When we asked our guests, most felt they didn’t receive (or didn’t provide) enough training on gender diversity; almost three quarters didn’t think, or were unsure whether, their organisation worked to proactively make people comfortable within their organisation; and, almost all felt that even attending a short seminar had helped them better understand the terminology used by LGBT people.
Key Areas for Focus
Subtle changes can make a huge difference. For starters, there are three key areas we, as a business community need to focus on:
Firstly, awareness – there is an issue. That’s just a fact, and to overcome it, we all need to start asking questions.

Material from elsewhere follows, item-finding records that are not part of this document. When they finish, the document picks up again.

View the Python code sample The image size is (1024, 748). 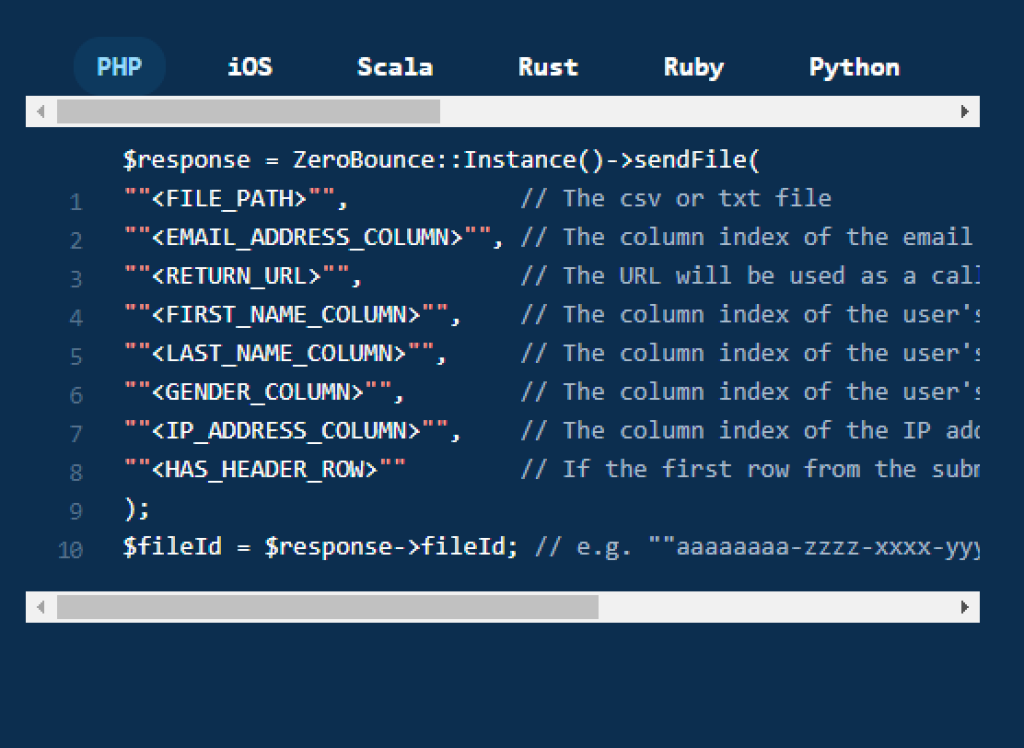pyautogui.click(x=854, y=67)
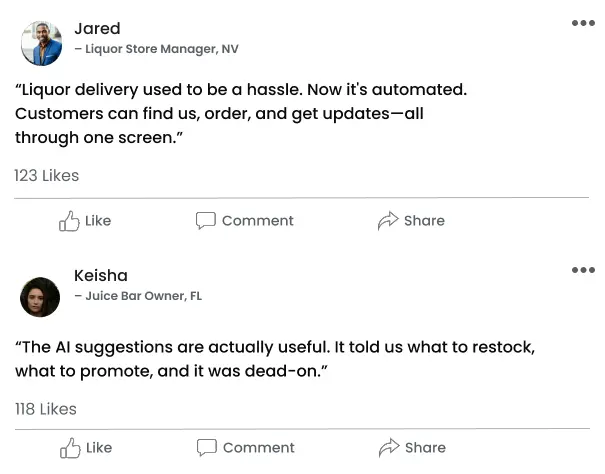Select the name Keisha

pyautogui.click(x=101, y=276)

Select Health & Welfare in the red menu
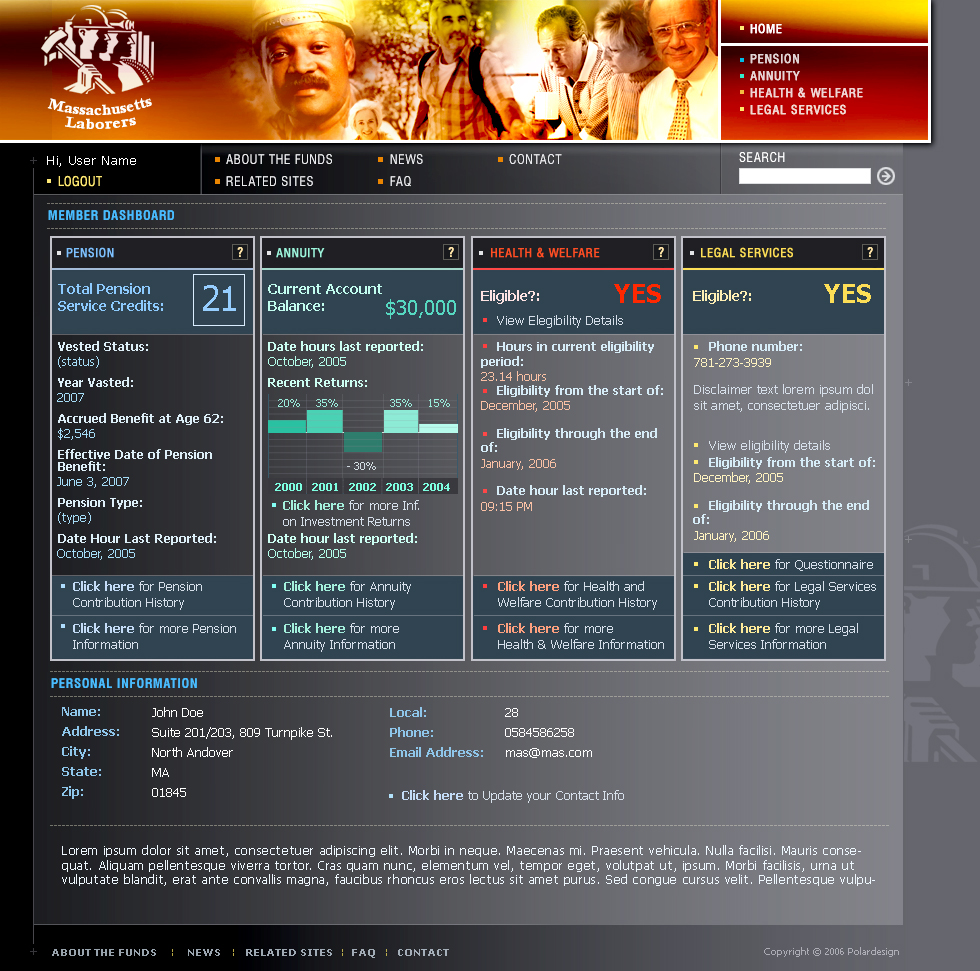coord(806,93)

The challenge is often knowing what questions to ask, and then of course, are we prepared to make the necessary changes based on the answers we get? Do we know who to direct our questions at? There is a whole new terminology which we need to learn to avoid offending without meaning to. All this means many are afraid to start ask the questions in the first place.

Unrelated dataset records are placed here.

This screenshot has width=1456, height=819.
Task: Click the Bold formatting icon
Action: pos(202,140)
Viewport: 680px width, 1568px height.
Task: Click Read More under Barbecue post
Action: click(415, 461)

However, think about this for a minute. As an employer, we would never ask a woman if she was thinking of having babies – in the main we’ve all been educated that this isn’t appropriate so we just don’t do it. What are the questions that are inappropriate to ask a person that is gender non-binary or transgender? How confident or knowledgeable are any of us in this area? Not very? Well, me neither – which is why I found an organisation that could help with my questions.
There are key issues that affect different people within the umbrella of ‘LGBT’ and by understanding these, and perhaps changing some policies, or recruitment techniques, we can open up employment to a more diverse workforce
Secondly, what policies and training can we put in place? We should all want good outcomes, for everyone. That’s as good a starting point as any. Some people will be better at handling certain situations than others, and the challenge is to try to standardise the approach. Even small steps might make a huge difference. For instance, it’s not hard for women, or ethnic minorities to work out whether an employee is welcoming – we can see that type of diversity by looking in the window. However, the trans community can be a bit more ‘stealth’, and therefore more obvious welcoming signs can be appropriate(hands up if you have a rainbow flag somewhere on your website?).

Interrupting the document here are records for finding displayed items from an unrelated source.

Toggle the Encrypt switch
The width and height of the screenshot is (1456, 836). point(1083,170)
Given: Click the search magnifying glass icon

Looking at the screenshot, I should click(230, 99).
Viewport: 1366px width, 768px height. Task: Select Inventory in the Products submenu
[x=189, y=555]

How can we move past ‘equal opportunities’ and be more specific, more inclusive?
The final leap is to challenge. Challenge yourself, challenge partners, challenge suppliers. Talk about issues and ask the questions. It’s time we really tackle organisations on diversity. I’m a great advocate of ‘best candidate for the role’, but if that position is taken after an inclusive search, then great things can happen within our workforce.